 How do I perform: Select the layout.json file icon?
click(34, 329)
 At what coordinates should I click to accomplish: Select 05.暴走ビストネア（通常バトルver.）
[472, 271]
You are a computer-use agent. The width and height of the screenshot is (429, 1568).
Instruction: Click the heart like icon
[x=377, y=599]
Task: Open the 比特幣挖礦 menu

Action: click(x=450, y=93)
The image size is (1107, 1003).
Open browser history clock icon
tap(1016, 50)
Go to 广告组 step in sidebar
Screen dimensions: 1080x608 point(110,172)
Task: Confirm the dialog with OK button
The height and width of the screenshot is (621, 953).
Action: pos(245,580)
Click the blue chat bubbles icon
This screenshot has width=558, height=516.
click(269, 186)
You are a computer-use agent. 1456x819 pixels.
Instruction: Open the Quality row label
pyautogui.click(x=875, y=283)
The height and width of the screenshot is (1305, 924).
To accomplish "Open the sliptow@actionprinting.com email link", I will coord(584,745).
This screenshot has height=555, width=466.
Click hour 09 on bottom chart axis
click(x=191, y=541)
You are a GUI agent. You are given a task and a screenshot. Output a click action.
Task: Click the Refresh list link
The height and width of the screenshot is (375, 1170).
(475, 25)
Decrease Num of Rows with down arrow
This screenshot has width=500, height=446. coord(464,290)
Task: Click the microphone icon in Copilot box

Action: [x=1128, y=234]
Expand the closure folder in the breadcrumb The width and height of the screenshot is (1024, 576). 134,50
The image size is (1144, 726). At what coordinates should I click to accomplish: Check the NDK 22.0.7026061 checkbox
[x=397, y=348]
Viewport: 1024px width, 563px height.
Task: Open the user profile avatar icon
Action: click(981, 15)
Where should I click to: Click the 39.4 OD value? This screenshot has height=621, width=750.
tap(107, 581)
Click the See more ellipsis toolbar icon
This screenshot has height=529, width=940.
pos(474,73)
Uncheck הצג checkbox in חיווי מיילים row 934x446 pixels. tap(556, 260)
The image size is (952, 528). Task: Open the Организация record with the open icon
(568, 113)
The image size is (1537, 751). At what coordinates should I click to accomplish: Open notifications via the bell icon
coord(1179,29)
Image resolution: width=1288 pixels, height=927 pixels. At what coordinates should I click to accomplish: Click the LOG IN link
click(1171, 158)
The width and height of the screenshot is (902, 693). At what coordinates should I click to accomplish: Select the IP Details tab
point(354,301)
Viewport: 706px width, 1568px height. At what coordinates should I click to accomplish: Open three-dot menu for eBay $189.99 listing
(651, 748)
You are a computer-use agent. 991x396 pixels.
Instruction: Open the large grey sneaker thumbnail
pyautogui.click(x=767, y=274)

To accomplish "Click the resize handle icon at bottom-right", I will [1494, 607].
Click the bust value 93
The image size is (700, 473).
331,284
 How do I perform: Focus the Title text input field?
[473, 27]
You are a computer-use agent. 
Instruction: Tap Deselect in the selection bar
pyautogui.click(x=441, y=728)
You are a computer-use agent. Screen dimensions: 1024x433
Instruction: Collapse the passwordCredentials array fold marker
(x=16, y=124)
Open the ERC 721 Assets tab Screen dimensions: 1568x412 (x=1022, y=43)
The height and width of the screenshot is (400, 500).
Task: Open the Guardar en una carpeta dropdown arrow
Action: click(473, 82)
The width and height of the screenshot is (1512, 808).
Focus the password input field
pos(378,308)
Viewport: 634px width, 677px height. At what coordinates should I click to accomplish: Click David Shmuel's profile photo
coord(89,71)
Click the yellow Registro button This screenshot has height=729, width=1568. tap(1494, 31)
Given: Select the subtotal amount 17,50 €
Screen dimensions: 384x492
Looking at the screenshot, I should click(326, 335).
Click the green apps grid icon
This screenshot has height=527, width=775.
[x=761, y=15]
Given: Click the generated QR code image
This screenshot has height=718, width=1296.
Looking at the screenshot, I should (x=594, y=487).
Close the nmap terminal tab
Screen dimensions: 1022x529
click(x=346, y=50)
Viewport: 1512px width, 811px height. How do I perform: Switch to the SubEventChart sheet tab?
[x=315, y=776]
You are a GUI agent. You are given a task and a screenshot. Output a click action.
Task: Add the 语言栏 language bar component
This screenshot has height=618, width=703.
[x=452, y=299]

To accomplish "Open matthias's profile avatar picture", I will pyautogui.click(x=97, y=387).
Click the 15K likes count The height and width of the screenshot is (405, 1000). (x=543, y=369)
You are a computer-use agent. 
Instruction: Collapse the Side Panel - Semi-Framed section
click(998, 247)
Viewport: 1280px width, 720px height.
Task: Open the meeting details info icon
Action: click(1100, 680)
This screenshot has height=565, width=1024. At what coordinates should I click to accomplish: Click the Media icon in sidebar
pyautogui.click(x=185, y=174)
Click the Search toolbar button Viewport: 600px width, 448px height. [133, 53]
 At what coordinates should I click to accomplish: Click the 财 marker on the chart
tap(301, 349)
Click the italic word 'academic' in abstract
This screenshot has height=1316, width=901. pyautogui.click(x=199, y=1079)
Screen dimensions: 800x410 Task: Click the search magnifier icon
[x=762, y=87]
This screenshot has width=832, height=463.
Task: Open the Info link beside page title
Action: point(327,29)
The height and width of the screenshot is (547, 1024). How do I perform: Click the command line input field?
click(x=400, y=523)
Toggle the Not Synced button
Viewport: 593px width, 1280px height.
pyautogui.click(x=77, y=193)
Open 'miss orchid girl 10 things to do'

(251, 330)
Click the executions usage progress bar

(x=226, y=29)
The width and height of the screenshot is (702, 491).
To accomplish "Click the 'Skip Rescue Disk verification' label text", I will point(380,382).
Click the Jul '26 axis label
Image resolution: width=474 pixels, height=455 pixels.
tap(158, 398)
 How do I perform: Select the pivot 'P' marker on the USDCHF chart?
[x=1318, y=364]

* WORK ORDER:
Retype the records that precede this task, keeping them exactly the same.

* ANSWER FOR THE TASK:
 How do I perform: Select the layout.json file icon?
click(34, 329)
 At what coordinates should I click to accomplish: Select 05.暴走ビストネア（通常バトルver.）
[472, 271]
You are a computer-use agent. The width and height of the screenshot is (429, 1568).
Instruction: Click the heart like icon
[x=377, y=599]
Task: Open the 比特幣挖礦 menu

Action: click(x=450, y=93)
The image size is (1107, 1003).
Open browser history clock icon
tap(1016, 50)
Go to 广告组 step in sidebar
Screen dimensions: 1080x608 point(110,172)
Task: Confirm the dialog with OK button
The height and width of the screenshot is (621, 953).
Action: pos(245,580)
Click the blue chat bubbles icon
This screenshot has width=558, height=516.
click(269, 186)
You are a computer-use agent. 1456x819 pixels.
Instruction: Open the Quality row label
pyautogui.click(x=875, y=283)
The height and width of the screenshot is (1305, 924).
To accomplish "Open the sliptow@actionprinting.com email link", I will coord(584,745).
This screenshot has height=555, width=466.
Click hour 09 on bottom chart axis
click(x=191, y=541)
You are a GUI agent. You are given a task and a screenshot. Output a click action.
Task: Click the Refresh list link
The height and width of the screenshot is (375, 1170).
(475, 25)
Decrease Num of Rows with down arrow
This screenshot has width=500, height=446. coord(464,290)
Task: Click the microphone icon in Copilot box

Action: [x=1128, y=234]
Expand the closure folder in the breadcrumb The width and height of the screenshot is (1024, 576). 134,50
The image size is (1144, 726). At what coordinates should I click to accomplish: Check the NDK 22.0.7026061 checkbox
[x=397, y=348]
Viewport: 1024px width, 563px height.
Task: Open the user profile avatar icon
Action: click(981, 15)
Where should I click to: Click the 39.4 OD value? This screenshot has height=621, width=750.
tap(107, 581)
Click the See more ellipsis toolbar icon
This screenshot has height=529, width=940.
pos(474,73)
Uncheck הצג checkbox in חיווי מיילים row 934x446 pixels. tap(556, 260)
The image size is (952, 528). Task: Open the Организация record with the open icon
(568, 113)
The image size is (1537, 751). At what coordinates should I click to accomplish: Open notifications via the bell icon
coord(1179,29)
Image resolution: width=1288 pixels, height=927 pixels. At what coordinates should I click to accomplish: Click the LOG IN link
click(1171, 158)
The width and height of the screenshot is (902, 693). At what coordinates should I click to accomplish: Select the IP Details tab
point(354,301)
Viewport: 706px width, 1568px height. At what coordinates should I click to accomplish: Open three-dot menu for eBay $189.99 listing
(651, 748)
You are a computer-use agent. 991x396 pixels.
Instruction: Open the large grey sneaker thumbnail
pyautogui.click(x=767, y=274)

To accomplish "Click the resize handle icon at bottom-right", I will [1494, 607].
Click the bust value 93
The image size is (700, 473).
331,284
 How do I perform: Focus the Title text input field?
[473, 27]
You are a computer-use agent. 
Instruction: Tap Deselect in the selection bar
pyautogui.click(x=441, y=728)
You are a computer-use agent. Screen dimensions: 1024x433
Instruction: Collapse the passwordCredentials array fold marker
(x=16, y=124)
Open the ERC 721 Assets tab Screen dimensions: 1568x412 (x=1022, y=43)
The height and width of the screenshot is (400, 500).
Task: Open the Guardar en una carpeta dropdown arrow
Action: click(473, 82)
The width and height of the screenshot is (1512, 808).
Focus the password input field
pos(378,308)
Viewport: 634px width, 677px height. At what coordinates should I click to accomplish: Click David Shmuel's profile photo
coord(89,71)
Click the yellow Registro button This screenshot has height=729, width=1568. tap(1494, 31)
Given: Select the subtotal amount 17,50 €
Screen dimensions: 384x492
Looking at the screenshot, I should click(326, 335).
Click the green apps grid icon
This screenshot has height=527, width=775.
[x=761, y=15]
Given: Click the generated QR code image
This screenshot has height=718, width=1296.
Looking at the screenshot, I should (x=594, y=487).
Close the nmap terminal tab
Screen dimensions: 1022x529
click(x=346, y=50)
Viewport: 1512px width, 811px height. How do I perform: Switch to the SubEventChart sheet tab?
[x=315, y=776]
You are a GUI agent. You are given a task and a screenshot. Output a click action.
Task: Add the 语言栏 language bar component
This screenshot has height=618, width=703.
[x=452, y=299]

To accomplish "Open matthias's profile avatar picture", I will pyautogui.click(x=97, y=387).
Click the 15K likes count The height and width of the screenshot is (405, 1000). (x=543, y=369)
You are a computer-use agent. 
Instruction: Collapse the Side Panel - Semi-Framed section
click(998, 247)
Viewport: 1280px width, 720px height.
Task: Open the meeting details info icon
Action: click(1100, 680)
This screenshot has height=565, width=1024. At what coordinates should I click to accomplish: Click the Media icon in sidebar
pyautogui.click(x=185, y=174)
Click the Search toolbar button Viewport: 600px width, 448px height. [133, 53]
 At what coordinates should I click to accomplish: Click the 财 marker on the chart
tap(301, 349)
Click the italic word 'academic' in abstract
This screenshot has height=1316, width=901. pyautogui.click(x=199, y=1079)
Screen dimensions: 800x410 Task: Click the search magnifier icon
[x=762, y=87]
This screenshot has width=832, height=463.
Task: Open the Info link beside page title
Action: point(327,29)
The height and width of the screenshot is (547, 1024). How do I perform: Click the command line input field?
click(x=400, y=523)
Toggle the Not Synced button
Viewport: 593px width, 1280px height.
pyautogui.click(x=77, y=193)
Open 'miss orchid girl 10 things to do'

(251, 330)
Click the executions usage progress bar

(x=226, y=29)
The width and height of the screenshot is (702, 491).
To accomplish "Click the 'Skip Rescue Disk verification' label text", I will point(380,382).
Click the Jul '26 axis label
Image resolution: width=474 pixels, height=455 pixels.
tap(158, 398)
 How do I perform: Select the pivot 'P' marker on the USDCHF chart?
[x=1318, y=364]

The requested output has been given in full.